This makes no sense, the printk shows the bufsize is 512, but vmalloc still got size 0.
@adam900710 I'm not sure we're doing a __vmalloc(0) here:
3662 if (area->nr_pages != nr_small_pages) {
3663 /*
3664 * vm_area_alloc_pages() can fail due to insufficient memory but
3665 * also:-
3666 *
3667 * - a pending fatal signal
3668 * - insufficient huge page-order pages
3669 *
3670 * Since we always retry allocations at order-0 in the huge page
3671 * case a warning for either is spurious
3672 */
3673 if (!fatal_signal_pending(current) && page_order == 0)

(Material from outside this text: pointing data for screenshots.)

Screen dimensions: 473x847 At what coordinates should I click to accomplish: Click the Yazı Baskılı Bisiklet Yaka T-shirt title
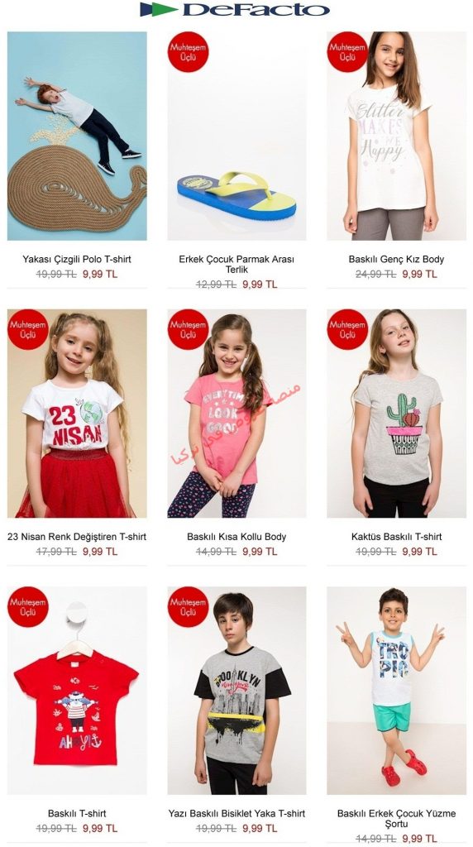[x=237, y=814]
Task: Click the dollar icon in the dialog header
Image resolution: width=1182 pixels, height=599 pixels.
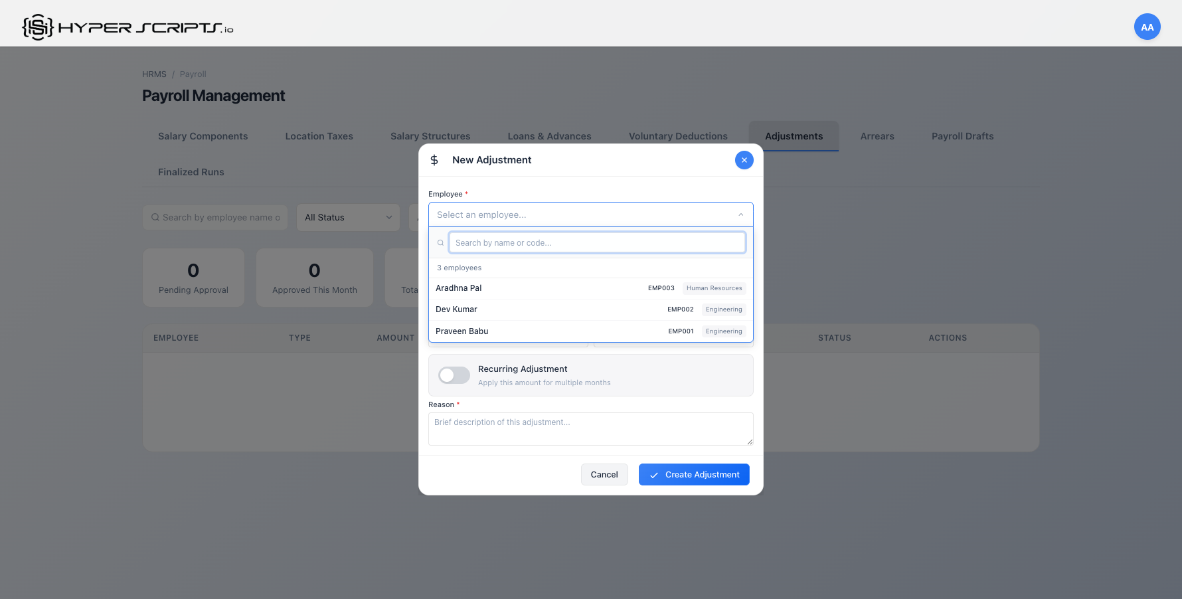Action: [x=434, y=160]
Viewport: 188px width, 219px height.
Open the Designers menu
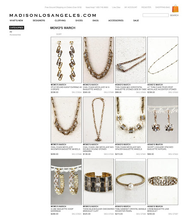(x=39, y=21)
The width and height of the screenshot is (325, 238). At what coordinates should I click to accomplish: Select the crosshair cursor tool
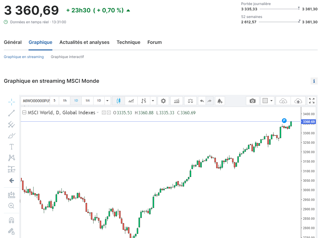click(11, 102)
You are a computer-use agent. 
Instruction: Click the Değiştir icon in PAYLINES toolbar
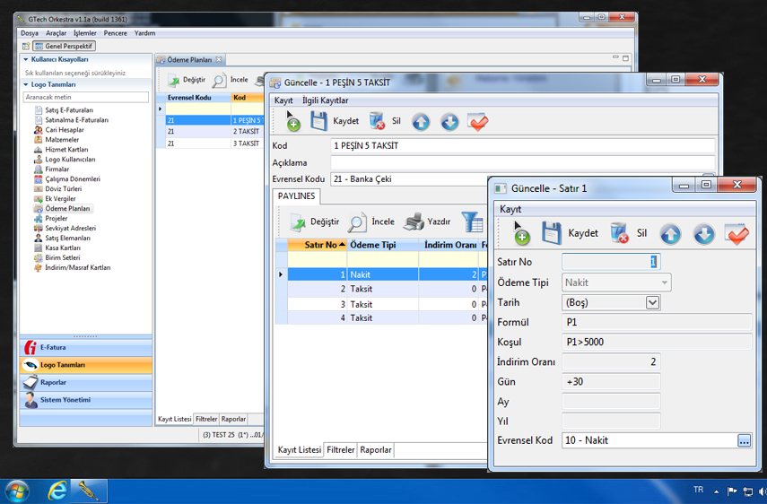tap(297, 222)
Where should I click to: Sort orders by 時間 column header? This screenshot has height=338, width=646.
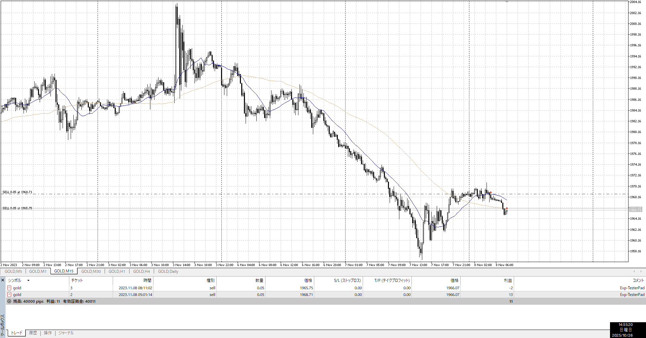point(147,281)
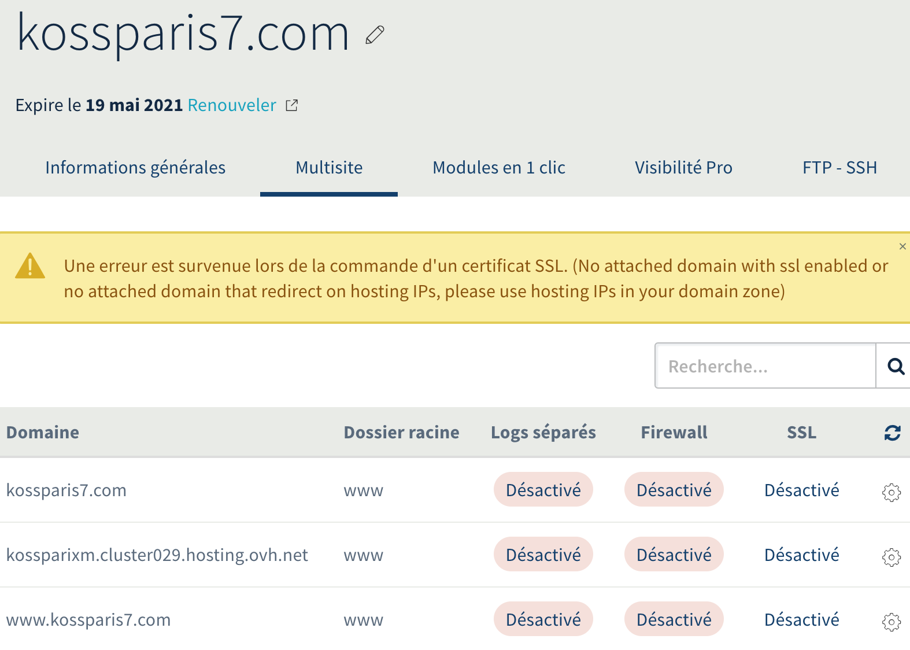
Task: Click the pencil edit icon beside kossparis7.com
Action: 375,35
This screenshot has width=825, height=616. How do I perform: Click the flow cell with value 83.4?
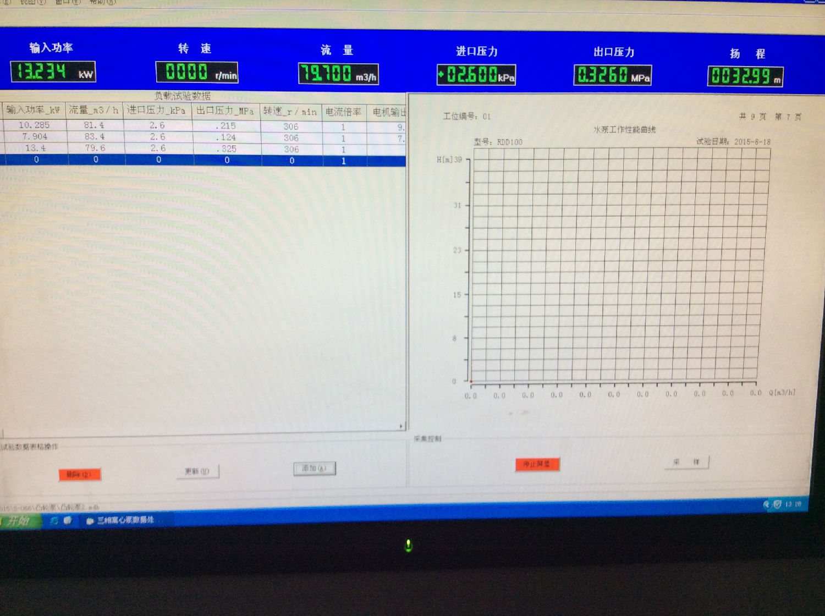(95, 136)
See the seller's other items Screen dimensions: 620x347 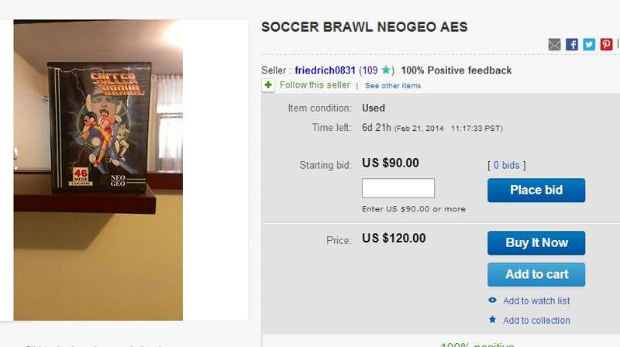point(393,86)
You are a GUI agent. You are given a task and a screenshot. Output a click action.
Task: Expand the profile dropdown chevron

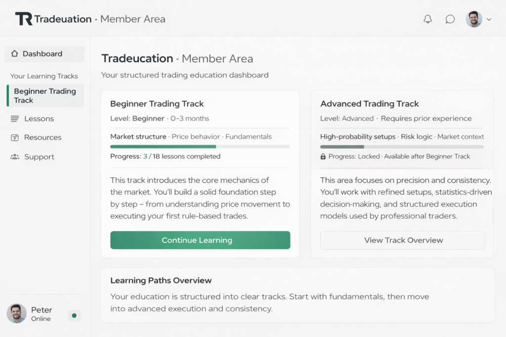489,20
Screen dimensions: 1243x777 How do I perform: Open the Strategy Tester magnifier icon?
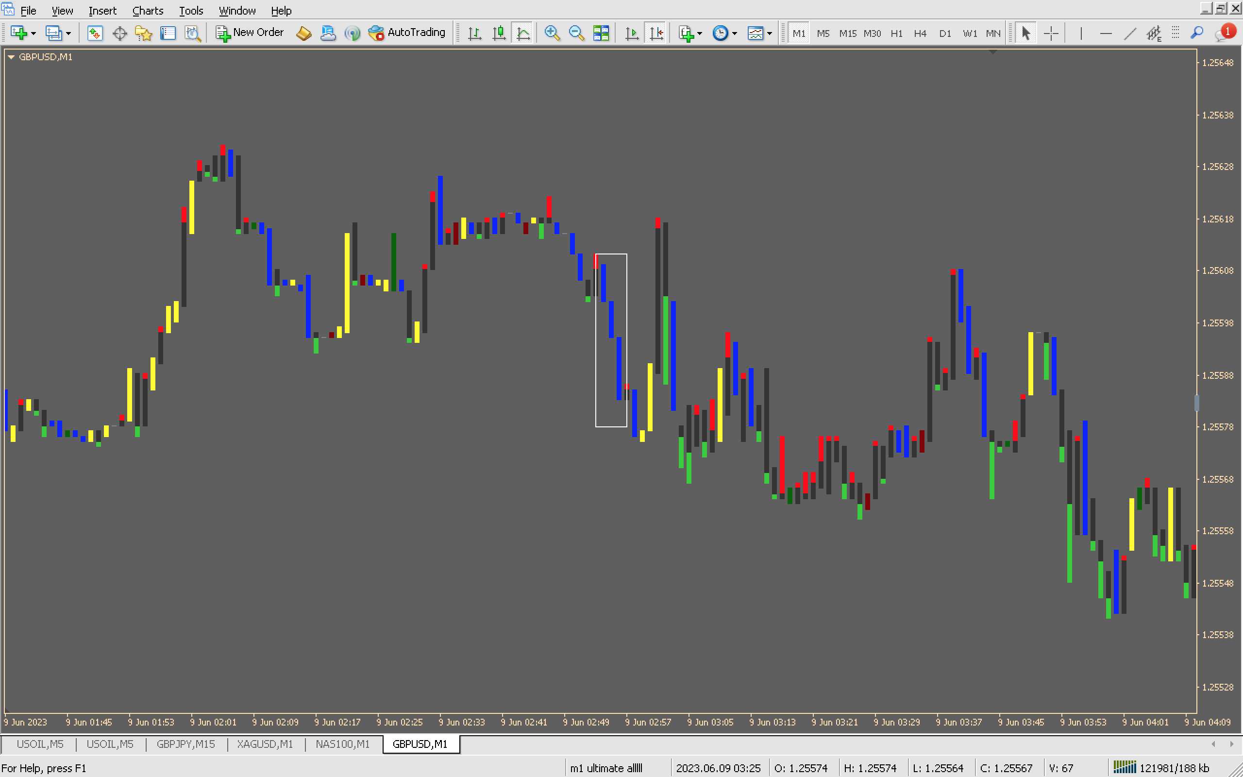pos(193,33)

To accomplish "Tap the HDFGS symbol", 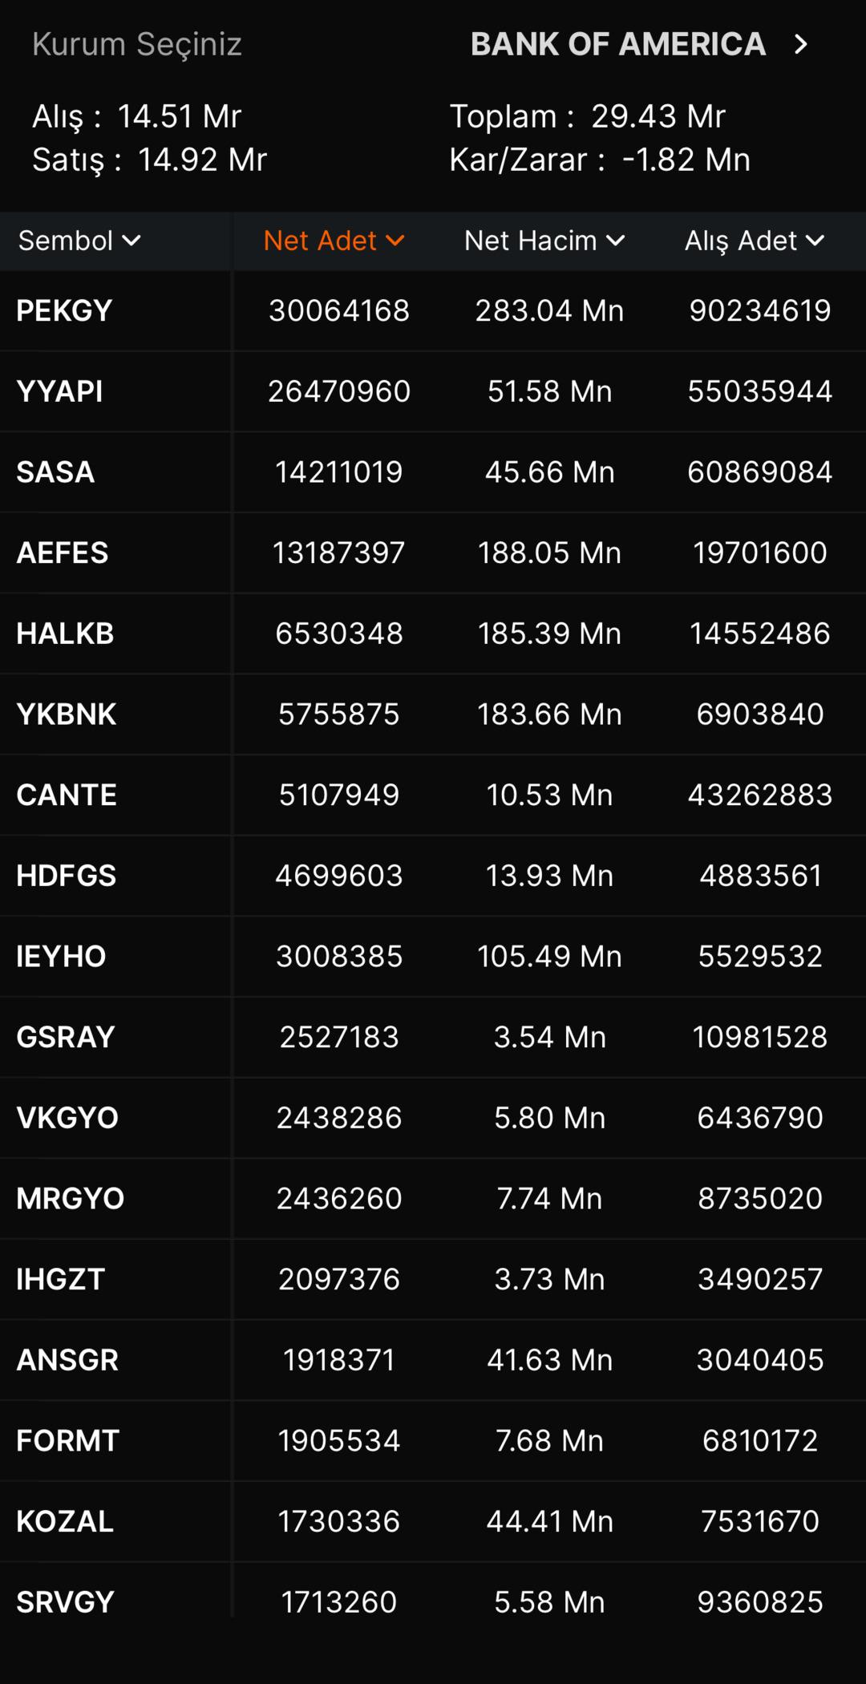I will coord(67,876).
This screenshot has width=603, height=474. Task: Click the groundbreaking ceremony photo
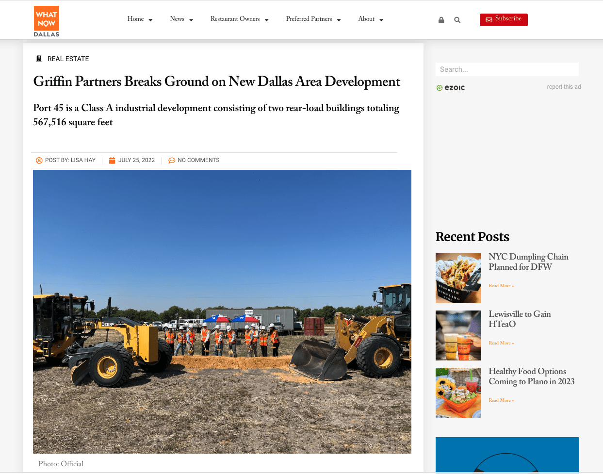(x=222, y=311)
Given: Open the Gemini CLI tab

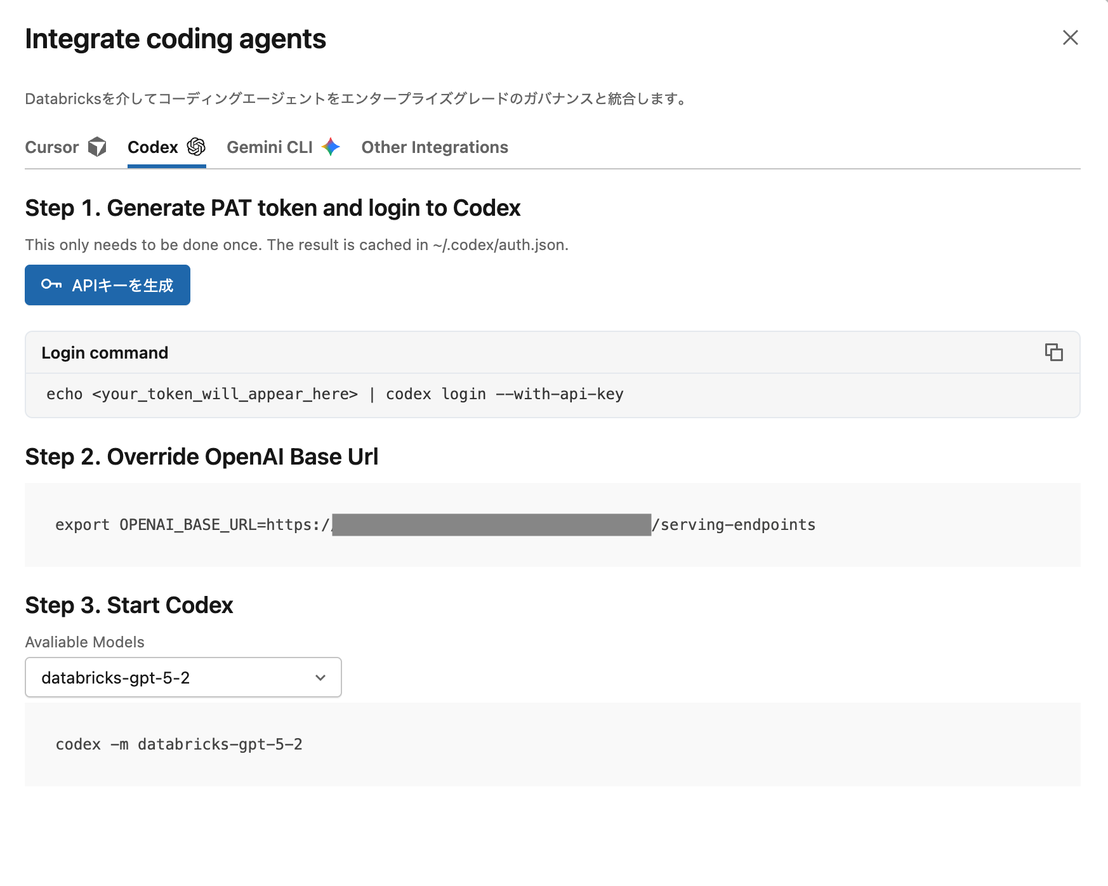Looking at the screenshot, I should [270, 147].
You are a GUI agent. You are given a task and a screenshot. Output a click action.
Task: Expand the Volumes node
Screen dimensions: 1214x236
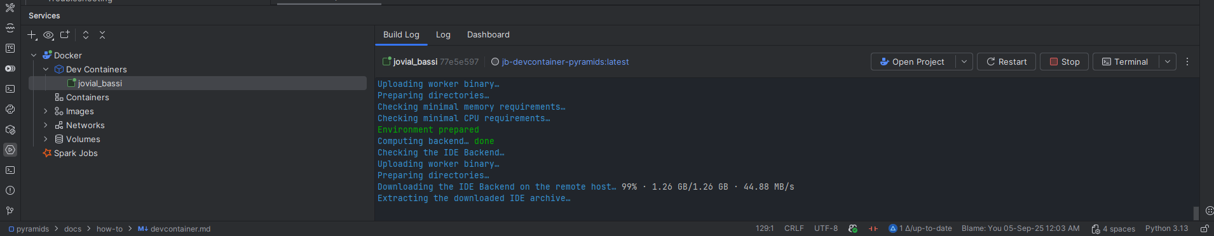[x=46, y=139]
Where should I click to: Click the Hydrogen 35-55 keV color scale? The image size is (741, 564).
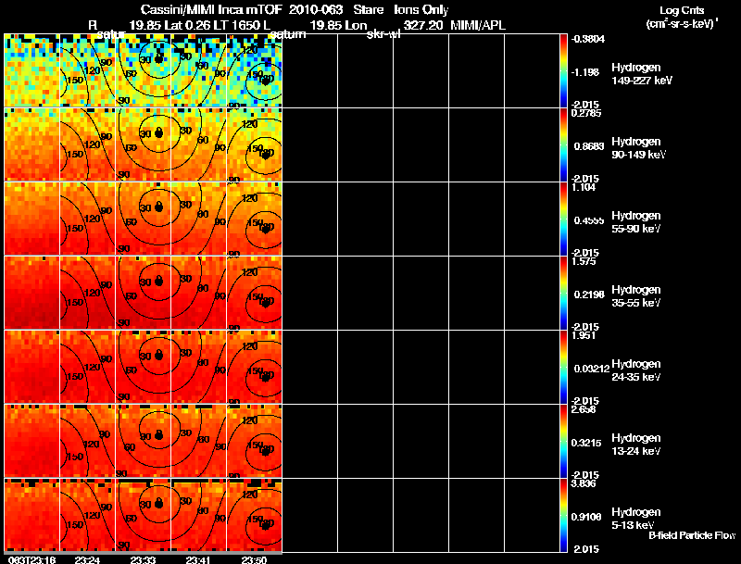pos(563,293)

3674 warn_alloc(gfp_mask, NULL,
3675 "vmalloc error: size %lu, failed to allocate pages",
3676 area->nr_pages * PAGE_SIZE);
3677 goto fail;
So maybe vmalloc(512) is too small?
@karuboniru is it possible for you to test this patch:
diff --git a/drivers/scsi/sd_zbc.c b/drivers/scsi/sd_zbc.c
index ee2b74238758..e35f4554978d 100644
--- a/drivers/scsi/sd_zbc.c
+++ b/drivers/scsi/sd_zbc.c
@@ -188,8 +188,8 @@ static void *sd_zbc_alloc_report_buffer(struct scsi_disk *sdkp,
bufsize = min_t(size_t, bufsize, queue_max_segments(q) << PAGE_SHIFT);
while (bufsize >= SECTOR_SIZE) {
- buf = __vmalloc(bufsize,
- GFP_KERNEL | __GFP_ZERO | __GFP_NORETRY);
+ buf = kvmalloc(bufsize,
+ GFP_KERNEL | __GFP_ZERO | __GFP_NORETRY);
if (buf) {
*buflen = bufsize;
(edited, have to double check sth)
I just found I booted with unpatched kernel mistakenly (and this means the issue is not that reproducible...)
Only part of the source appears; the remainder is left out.